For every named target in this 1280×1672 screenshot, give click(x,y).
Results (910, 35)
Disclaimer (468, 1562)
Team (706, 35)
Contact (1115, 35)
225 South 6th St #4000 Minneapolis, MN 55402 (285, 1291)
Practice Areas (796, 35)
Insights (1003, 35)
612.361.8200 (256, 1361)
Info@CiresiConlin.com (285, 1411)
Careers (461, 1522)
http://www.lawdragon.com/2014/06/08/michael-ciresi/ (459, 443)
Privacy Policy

################

_What is expected:_ Lay out as a numbered list the stretch of items from the line containing "Careers (461, 1522)" through the last item, both ends included and any blank lines left out.

_Task solution:_
1. Careers (461, 1522)
2. http://www.lawdragon.com/2014/06/08/michael-ciresi/ (459, 443)
3. Privacy Policy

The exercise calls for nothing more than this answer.